__Data listing__:
- Opening Delimiter -
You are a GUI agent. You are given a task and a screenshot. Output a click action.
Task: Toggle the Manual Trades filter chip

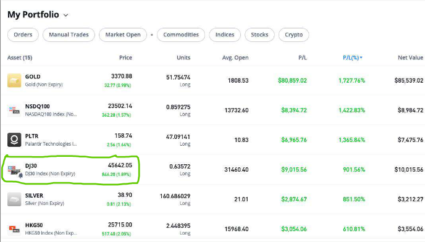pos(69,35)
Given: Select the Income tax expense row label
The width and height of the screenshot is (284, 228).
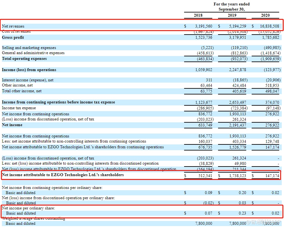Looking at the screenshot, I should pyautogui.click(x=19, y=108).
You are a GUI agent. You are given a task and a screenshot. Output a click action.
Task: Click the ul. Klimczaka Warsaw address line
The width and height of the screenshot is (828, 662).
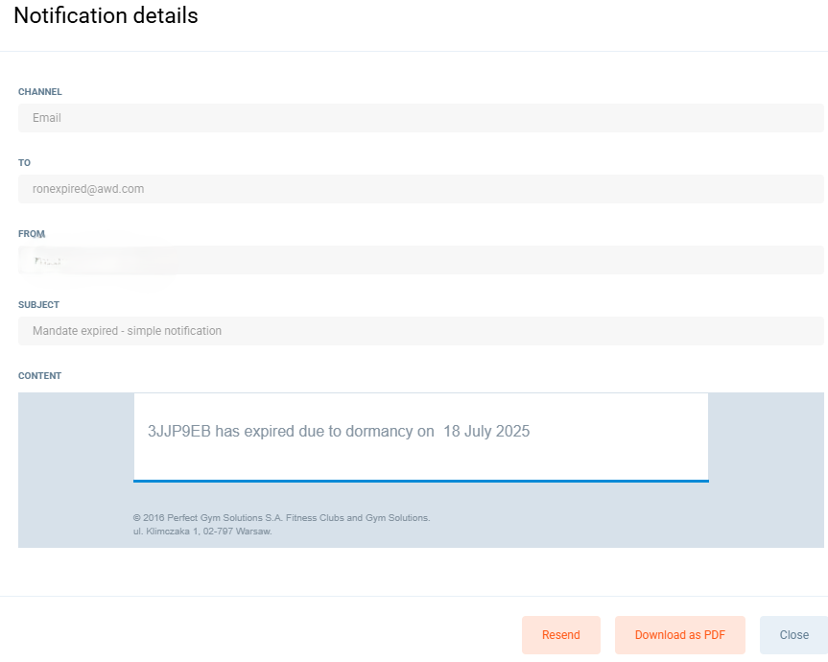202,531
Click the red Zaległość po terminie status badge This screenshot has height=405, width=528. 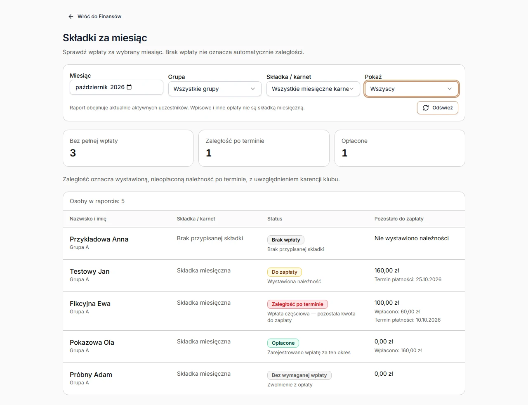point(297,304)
- Closing Delimiter -
- Opening Delimiter -
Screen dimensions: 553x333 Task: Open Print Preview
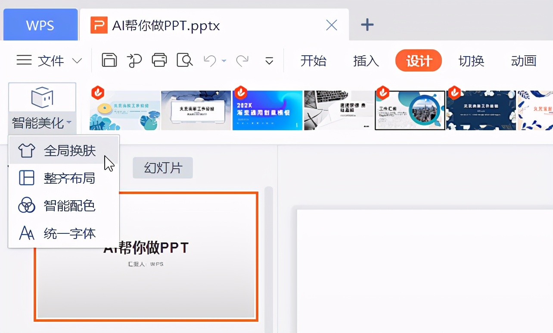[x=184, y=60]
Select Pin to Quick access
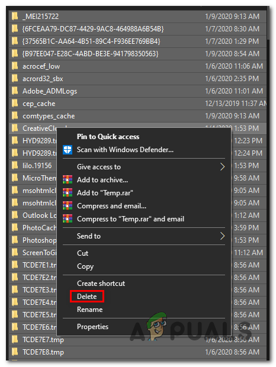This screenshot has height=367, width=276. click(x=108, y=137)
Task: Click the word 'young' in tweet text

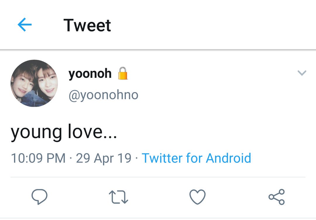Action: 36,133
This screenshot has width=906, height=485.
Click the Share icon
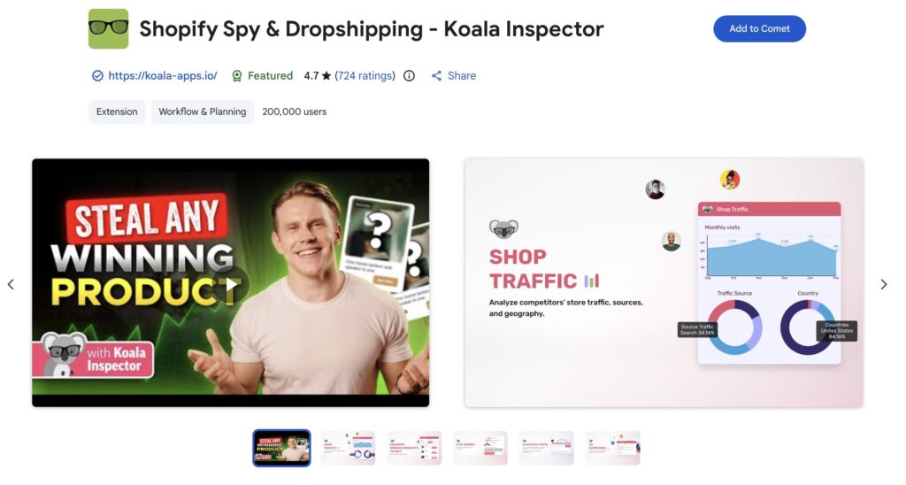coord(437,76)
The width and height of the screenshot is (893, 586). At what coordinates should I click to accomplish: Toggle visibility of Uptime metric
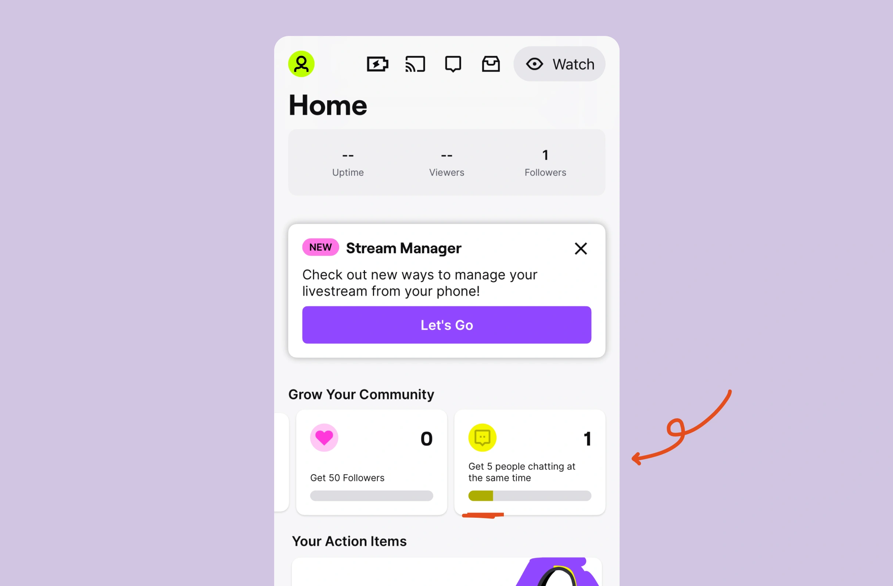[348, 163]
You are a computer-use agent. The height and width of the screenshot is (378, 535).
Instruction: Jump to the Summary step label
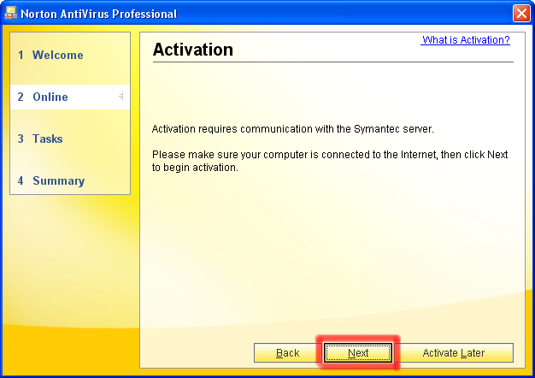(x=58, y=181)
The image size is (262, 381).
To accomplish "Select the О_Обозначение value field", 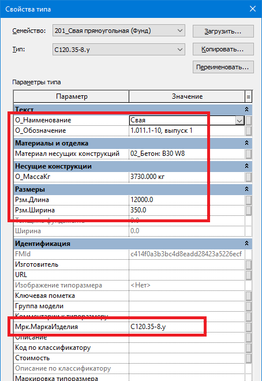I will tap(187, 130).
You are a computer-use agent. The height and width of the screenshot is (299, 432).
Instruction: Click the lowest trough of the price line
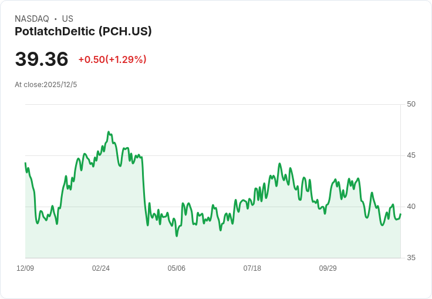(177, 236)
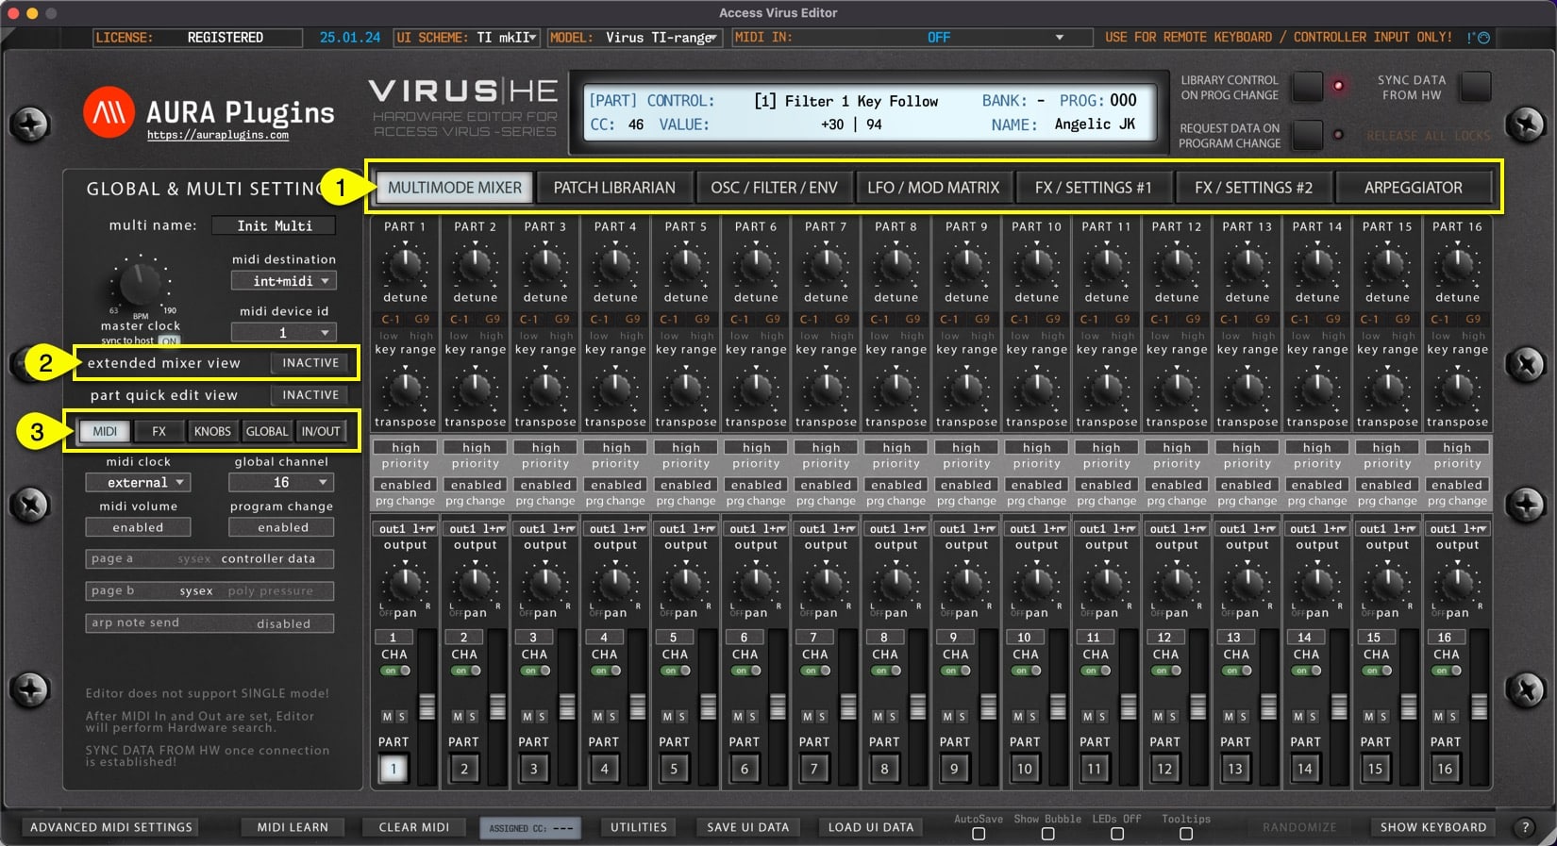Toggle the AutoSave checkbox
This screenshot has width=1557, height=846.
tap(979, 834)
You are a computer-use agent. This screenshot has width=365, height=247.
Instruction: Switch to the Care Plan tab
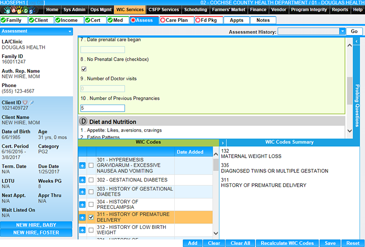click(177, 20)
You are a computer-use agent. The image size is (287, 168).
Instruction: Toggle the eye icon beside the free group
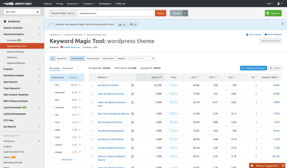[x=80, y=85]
- Closing Delimiter -
- Opening Delimiter -
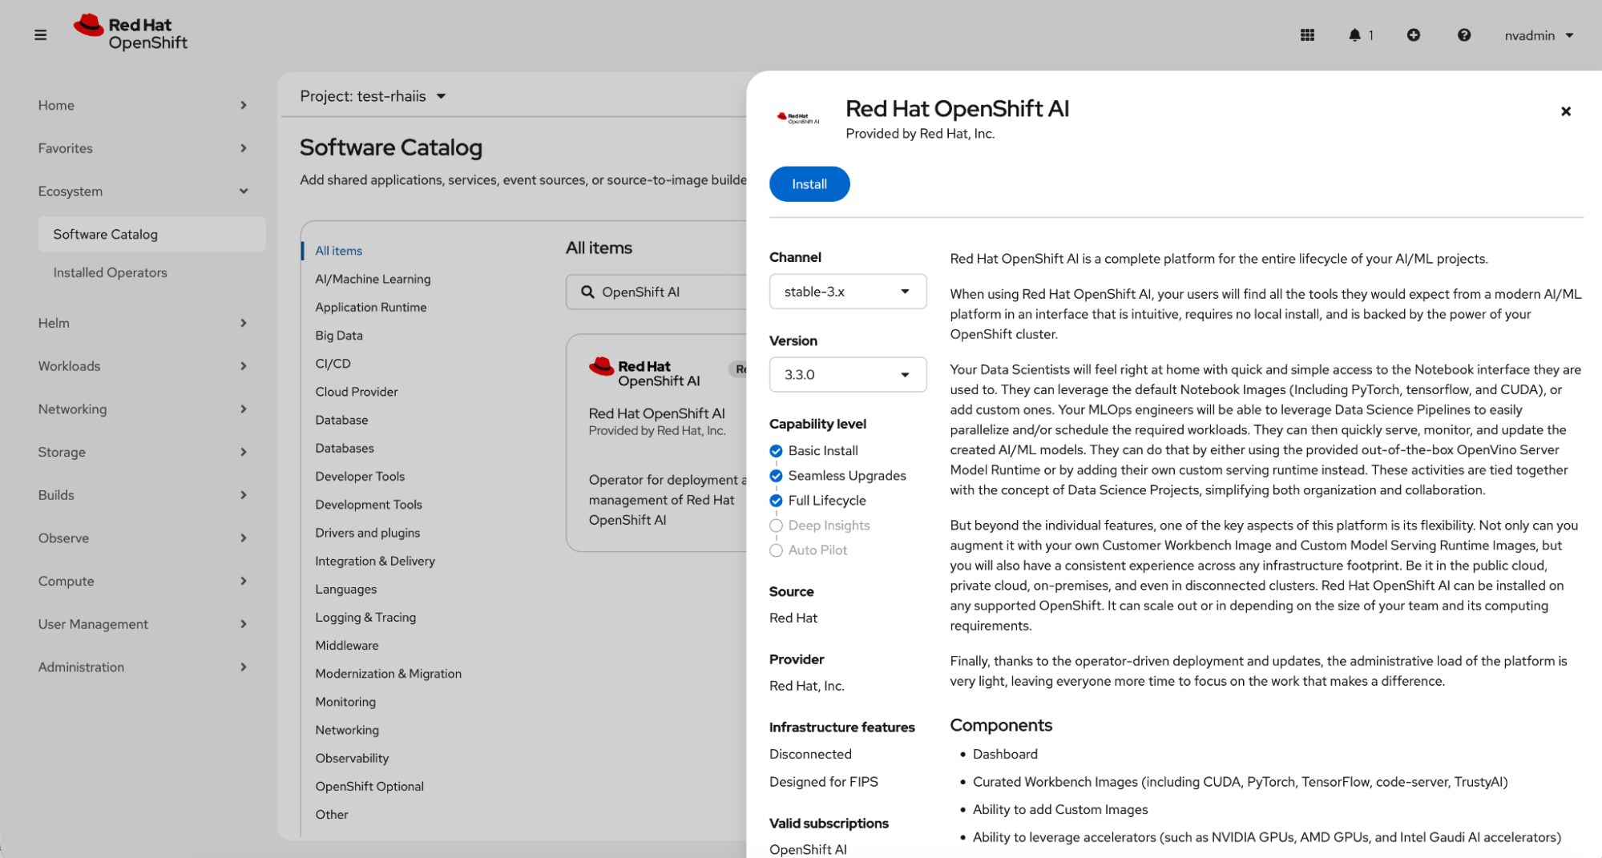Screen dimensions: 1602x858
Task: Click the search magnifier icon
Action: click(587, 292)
- Closing Delimiter -
__What needs to be done__: Find each line in the listing above that contains "computer", and copy that line.

__Exercise response__:
You are a computer-use agent. The height and width of the screenshot is (378, 535).
You are a computer-use agent. The height and width of the screenshot is (299, 432).
You are a computer-use agent. This screenshot has width=365, height=247.
You are a computer-use agent. The image size is (287, 168).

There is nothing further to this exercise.